И она нарисовалась в стремительно короткие сроки, сокрушив уже на первом собеседовании и Лешку, и его напарника Димку умопомрачительной длины ногами, идеально подогнанным по волнительно округлой фигуре костюмом, белокурыми волосами и совершенным знанием испанского языка. И хоть испанский был совершенно лишним, именно он стал последней каплей в переполненной чаше восхищения. Они ее взяли.
Двадцатилетняя Леночка принялась активно обустраивать офис и прибирать к рукам начальство. По ее разумению, мужская часть вселенной должна была крутиться именно вокруг нее. Шаг влево, шаг вправо — преступление. Незамужняя, но не знающая недостатка в обожателях, она, похоже, никогда не останавливалась на достигнутом. Пара лишних поклонников, по ее разумению, никому еще не мешала.
Очень скоро Лешка с Димкой стали ходить на работу чисто выбритыми, аккуратно причесанными и благоухающими дорогим одеколоном. Собираясь у нас дома на кухне, они вовсю подтрунивали над манерами Леночки, над ее кокетством и внешним лоском, но видно было — лукавят. Втайне они ею гордились и даже соревновались между собой за право подать ей пальто. Пару раз, заскочив к Лешке в кабинет, я была неприятно поражена, до какой степени примитивным может быть высокоинтеллектуальный, тонкий, прочитавший всю мировую классику Димка. Стоило Леночке склонить свой шикарный бюст над его столом, и он покрывался предательским румянцем. Лешка же в это время ревниво сверкал глазами. В общем, определенные нехорошие подозрения у меня были, но я гнала их прочь. И старалась делать вид, что меня не задевают Леночкины шпильки. “Отлично выглядишь, Настенька, — сладко улыбалась она мне, — поправилась, округлилась”. И томно потягивалась, демонстрируя свои точеные формы.
Запоздалые опасения вдруг настигли меня. А один ли сейчас Лешка? Действительно ли он наслаждается обществом кота Вениамина в глухих лесах Подмосковья? Не помогает ли ему коротать вечерок прекрасная нимфа?
Еще раз набрав его номер и услышав механический голос автоответчика, я спустилась вниз, на улицу. Вполне может быть, что пока я тяжким трудом, буквально с риском для жизни зарабатываю трудную копеечку, мой ненаглядный неплохо проводит время. О том, что ненаглядный сам же изо всех сил отговаривал меня от вояжа, я в соответствии с проверенной веками женской логикой и не вспомнила.

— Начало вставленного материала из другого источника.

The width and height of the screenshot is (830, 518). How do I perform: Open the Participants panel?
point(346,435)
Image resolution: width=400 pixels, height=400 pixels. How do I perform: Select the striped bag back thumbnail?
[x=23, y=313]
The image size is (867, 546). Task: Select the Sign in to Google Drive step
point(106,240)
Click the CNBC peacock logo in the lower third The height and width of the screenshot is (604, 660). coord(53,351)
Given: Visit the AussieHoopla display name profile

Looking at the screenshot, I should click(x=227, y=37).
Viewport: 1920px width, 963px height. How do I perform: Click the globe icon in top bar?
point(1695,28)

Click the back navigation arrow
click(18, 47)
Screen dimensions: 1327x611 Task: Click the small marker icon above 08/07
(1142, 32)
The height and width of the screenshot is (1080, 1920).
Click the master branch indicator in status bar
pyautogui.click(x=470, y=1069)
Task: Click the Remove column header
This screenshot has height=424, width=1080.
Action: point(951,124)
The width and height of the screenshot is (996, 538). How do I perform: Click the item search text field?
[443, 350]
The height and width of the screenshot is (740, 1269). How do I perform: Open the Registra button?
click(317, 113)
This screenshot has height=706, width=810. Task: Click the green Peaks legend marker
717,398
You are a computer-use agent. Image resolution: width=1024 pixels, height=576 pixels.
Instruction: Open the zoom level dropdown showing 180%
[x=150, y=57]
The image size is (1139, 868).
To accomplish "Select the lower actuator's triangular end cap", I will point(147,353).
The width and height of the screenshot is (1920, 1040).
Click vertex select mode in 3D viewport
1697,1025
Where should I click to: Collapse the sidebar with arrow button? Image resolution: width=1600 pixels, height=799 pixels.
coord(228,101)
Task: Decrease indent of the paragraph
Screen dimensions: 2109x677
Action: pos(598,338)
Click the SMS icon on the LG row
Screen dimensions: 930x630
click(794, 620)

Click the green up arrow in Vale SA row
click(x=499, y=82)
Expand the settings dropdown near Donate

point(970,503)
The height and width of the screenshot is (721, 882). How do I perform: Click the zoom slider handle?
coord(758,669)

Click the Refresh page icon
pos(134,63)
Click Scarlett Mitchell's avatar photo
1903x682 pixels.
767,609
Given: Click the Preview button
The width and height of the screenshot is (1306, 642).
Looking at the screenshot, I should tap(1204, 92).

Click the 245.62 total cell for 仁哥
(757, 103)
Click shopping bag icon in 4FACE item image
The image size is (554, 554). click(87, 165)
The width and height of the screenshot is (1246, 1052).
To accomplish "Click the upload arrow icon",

Воздух ночной Калькутты касался лица слегка влажным бархатом. Духоты не было, но ощущалась непривычная для северного человека теплая плотность ветерка, ночные звуки были отчетливыми, но мягкими. Дом наш стоял в отдалении от оживленной магистрали, здесь не было ни кафе, ни баров, только на противоположной стороне проулка белела палатка зеленщика, сейчас плотно закрытая.
Примостившись на низенькой лавочке, почти полностью скрытой в густых зарослях дерева неизвестной мне породы, я достала сигарету. Курить не хотелось, но привычный ритуал успокаивал. Будь что будет. Возможно, в прошлой жизни я была павлином и теперь по законам кармы отдуваюсь за былое самодовольство. За полночь к подъезду подкатила новенькая БМВ, из нее выплыла дородная женщина в нарядном сари, отчего-то русая, а не смолянисто-черная и не седая, как все местные дамы.